- Exercise task: Please count the lines in the records below that contain the string "sidebar". Give only the number.

- Records for locating displayed items:
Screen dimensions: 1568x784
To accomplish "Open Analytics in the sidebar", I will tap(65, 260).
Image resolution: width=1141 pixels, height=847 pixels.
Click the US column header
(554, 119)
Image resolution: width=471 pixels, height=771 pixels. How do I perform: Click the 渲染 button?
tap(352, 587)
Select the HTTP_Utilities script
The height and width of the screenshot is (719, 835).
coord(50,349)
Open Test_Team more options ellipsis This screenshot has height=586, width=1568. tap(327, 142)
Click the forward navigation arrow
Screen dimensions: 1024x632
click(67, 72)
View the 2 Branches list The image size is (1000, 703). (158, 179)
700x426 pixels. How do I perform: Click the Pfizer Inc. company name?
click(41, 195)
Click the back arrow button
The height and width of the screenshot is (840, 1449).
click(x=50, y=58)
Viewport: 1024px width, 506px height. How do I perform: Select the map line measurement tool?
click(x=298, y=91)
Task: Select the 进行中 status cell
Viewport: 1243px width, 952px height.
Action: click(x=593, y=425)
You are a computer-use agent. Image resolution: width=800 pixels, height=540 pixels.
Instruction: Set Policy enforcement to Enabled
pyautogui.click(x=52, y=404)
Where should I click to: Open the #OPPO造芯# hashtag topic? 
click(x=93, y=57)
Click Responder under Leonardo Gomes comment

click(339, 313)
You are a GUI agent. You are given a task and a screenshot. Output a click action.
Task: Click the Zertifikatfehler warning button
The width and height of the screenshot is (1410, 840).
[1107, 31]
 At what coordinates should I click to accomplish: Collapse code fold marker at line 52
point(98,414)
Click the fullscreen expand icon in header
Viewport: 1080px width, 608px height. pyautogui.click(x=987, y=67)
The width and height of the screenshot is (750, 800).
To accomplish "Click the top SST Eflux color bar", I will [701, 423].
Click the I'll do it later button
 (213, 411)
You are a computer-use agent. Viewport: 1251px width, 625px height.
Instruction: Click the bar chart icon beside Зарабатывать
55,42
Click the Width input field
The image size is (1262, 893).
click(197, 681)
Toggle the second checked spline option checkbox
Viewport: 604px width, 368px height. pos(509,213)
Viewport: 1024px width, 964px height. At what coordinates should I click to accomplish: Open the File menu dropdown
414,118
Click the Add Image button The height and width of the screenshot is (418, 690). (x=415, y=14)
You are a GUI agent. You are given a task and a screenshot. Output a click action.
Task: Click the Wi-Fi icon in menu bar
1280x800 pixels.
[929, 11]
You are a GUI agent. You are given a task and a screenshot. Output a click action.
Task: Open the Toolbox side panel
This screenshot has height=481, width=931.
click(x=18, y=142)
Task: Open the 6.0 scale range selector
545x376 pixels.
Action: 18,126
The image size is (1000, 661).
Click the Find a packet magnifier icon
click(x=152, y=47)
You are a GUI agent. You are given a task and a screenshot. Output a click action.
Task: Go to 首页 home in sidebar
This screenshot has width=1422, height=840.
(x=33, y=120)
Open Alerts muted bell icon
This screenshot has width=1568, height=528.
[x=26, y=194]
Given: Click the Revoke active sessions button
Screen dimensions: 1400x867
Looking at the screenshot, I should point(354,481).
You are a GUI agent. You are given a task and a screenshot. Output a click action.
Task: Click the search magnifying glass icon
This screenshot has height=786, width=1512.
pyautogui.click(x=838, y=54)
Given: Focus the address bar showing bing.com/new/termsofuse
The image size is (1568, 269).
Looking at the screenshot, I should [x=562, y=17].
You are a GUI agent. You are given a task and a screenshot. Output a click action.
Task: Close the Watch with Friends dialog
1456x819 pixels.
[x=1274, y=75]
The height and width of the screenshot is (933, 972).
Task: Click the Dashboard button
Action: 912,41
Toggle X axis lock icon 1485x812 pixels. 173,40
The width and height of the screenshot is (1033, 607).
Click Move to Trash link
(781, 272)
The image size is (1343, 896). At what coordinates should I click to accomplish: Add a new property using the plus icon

- Answer to the task: 2